Work to complete - Once you have checked each line below, report only the number of lines that contain the word "height".

Exercise input -
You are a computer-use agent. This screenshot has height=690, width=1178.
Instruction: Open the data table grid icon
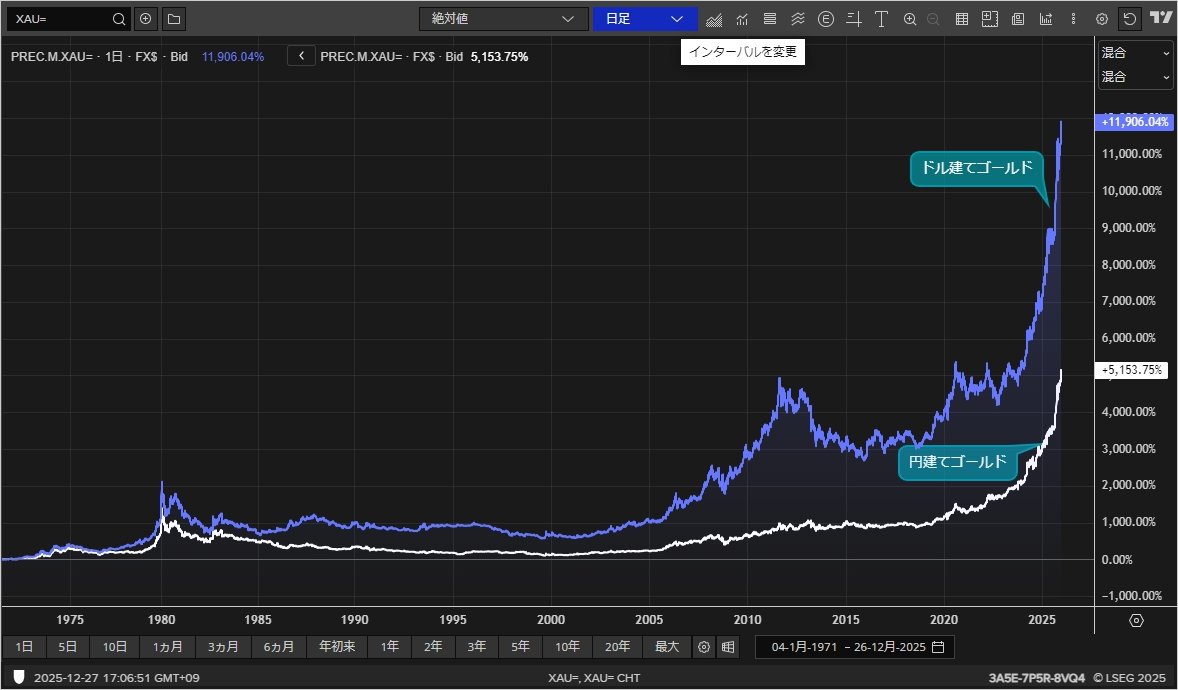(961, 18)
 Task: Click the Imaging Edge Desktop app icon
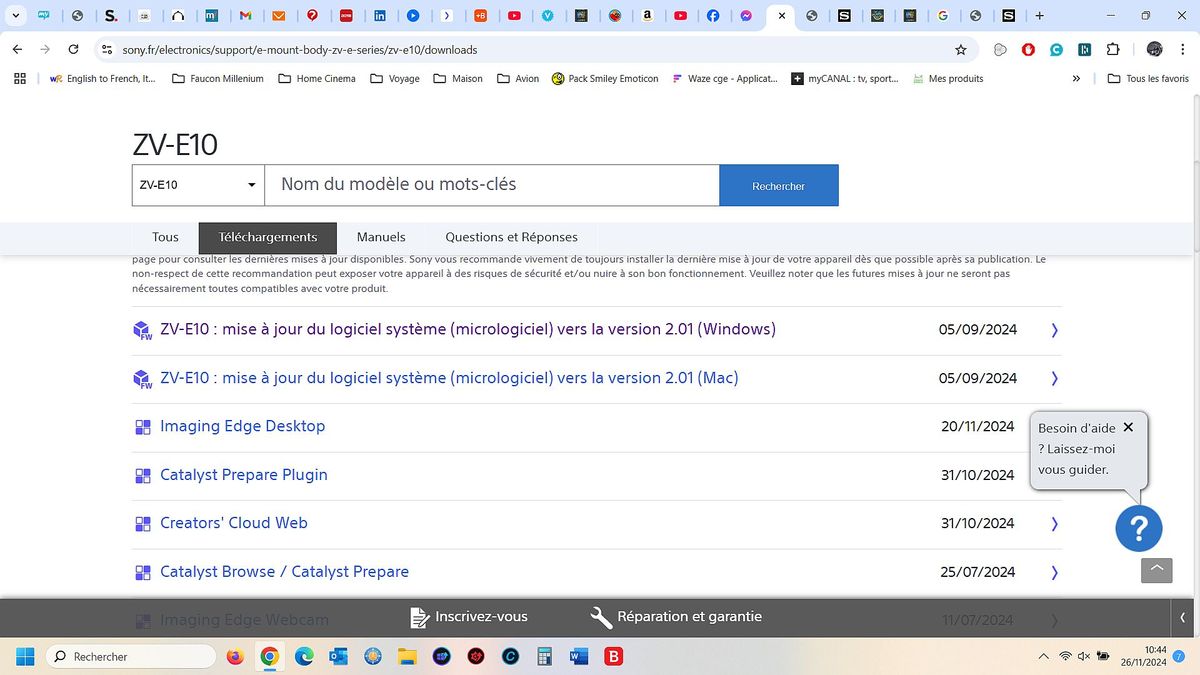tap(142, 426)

---

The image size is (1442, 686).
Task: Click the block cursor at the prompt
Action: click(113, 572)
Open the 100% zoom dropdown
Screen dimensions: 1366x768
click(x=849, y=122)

--

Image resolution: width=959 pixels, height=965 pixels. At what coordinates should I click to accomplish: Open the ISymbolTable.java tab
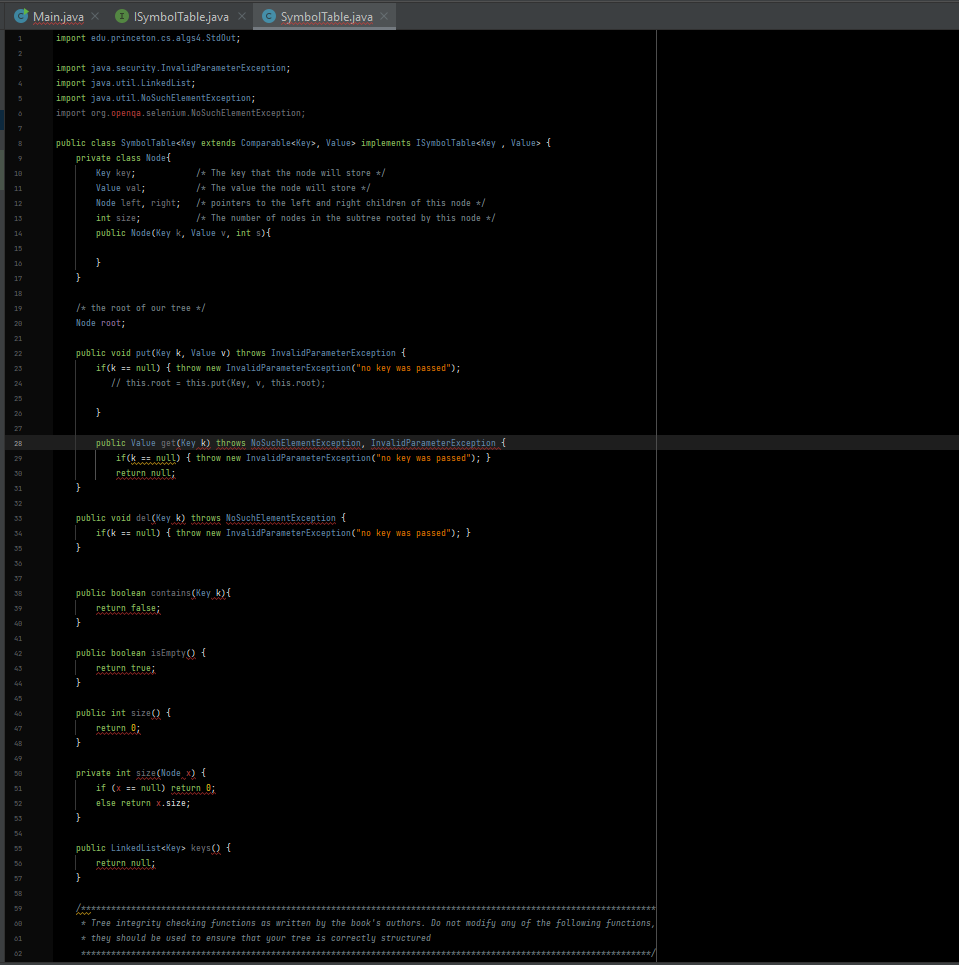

Task output - 2